Zum Sozialforum Deutschland in Erfurt rief die Interventionistische Linke dazu auf, in die Mobilisierung gegen den G8-Gipfel 2007 einzusteigen. Dieser "Erfurter Appell" markiert den Beginn der Aktivität verschiedener Gruppen als iL innerhalb des Anti-G8-Spektrums...
In diesem Jahr war es ein mondänes Schloss im schottischen Gleneagles, 2006 wird es die ehemalige russische Zarenresidenz St. Petersburg sein und im Frühsommer 2007 treffen sich die "Führer der Welt" im Kempinski-Grandhotel in Heiligendamm an der mecklenburgischen Ostseeküste. Im Bild der Regierungschefs der acht stärksten Wirtschaftsnationen symbolisiert sich wie kaum sonst die Macht des globalisierten Kapitalismus und seine politische und militärische Gewalt. Nur diese Machtfülle legitimiert den G-8.

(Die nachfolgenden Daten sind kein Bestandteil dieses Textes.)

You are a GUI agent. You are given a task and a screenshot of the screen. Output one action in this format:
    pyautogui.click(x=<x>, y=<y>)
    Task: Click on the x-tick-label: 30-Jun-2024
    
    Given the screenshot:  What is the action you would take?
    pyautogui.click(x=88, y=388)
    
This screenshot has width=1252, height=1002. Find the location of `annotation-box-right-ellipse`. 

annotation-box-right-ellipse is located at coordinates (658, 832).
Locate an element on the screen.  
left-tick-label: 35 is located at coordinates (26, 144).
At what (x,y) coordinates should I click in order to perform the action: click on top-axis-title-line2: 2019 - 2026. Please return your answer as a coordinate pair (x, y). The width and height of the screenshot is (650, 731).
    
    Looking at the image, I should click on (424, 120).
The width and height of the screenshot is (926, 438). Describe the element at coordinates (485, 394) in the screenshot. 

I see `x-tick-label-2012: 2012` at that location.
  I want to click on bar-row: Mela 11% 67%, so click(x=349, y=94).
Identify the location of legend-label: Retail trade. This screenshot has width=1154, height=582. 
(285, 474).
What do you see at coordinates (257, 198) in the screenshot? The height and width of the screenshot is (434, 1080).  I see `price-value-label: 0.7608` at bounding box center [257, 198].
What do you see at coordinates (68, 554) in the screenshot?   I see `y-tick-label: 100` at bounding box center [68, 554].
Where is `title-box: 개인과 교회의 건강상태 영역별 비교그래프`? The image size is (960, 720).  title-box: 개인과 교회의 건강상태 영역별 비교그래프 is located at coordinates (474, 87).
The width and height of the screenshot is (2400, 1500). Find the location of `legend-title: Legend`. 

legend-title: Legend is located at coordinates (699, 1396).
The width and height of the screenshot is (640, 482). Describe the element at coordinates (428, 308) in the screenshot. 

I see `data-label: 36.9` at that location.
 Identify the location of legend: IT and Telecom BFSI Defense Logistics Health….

Die G-8-Gipfel sind daher immer wieder zu Kristallisationspunkten für Protest und Widerstand geworden. Und sie sind Anlass für grundlegende Fragen: Wie sieht die Welt aus, die der globalisierte Kapitalismus und seine Gallionsfiguren geschaffen haben? Sind nicht Kriege, Armut und Umweltzerstörung die Folge der Herrschaft der wirtschaftlich Mächtigen über die Vielzahl der Ohnmächtigen? Sind nicht eine andere Welt und eine andere Globalisierung möglich und längst überfällig, die aufbauen auf Solidarität, sozialer Gerechtigkeit und Emanzipation?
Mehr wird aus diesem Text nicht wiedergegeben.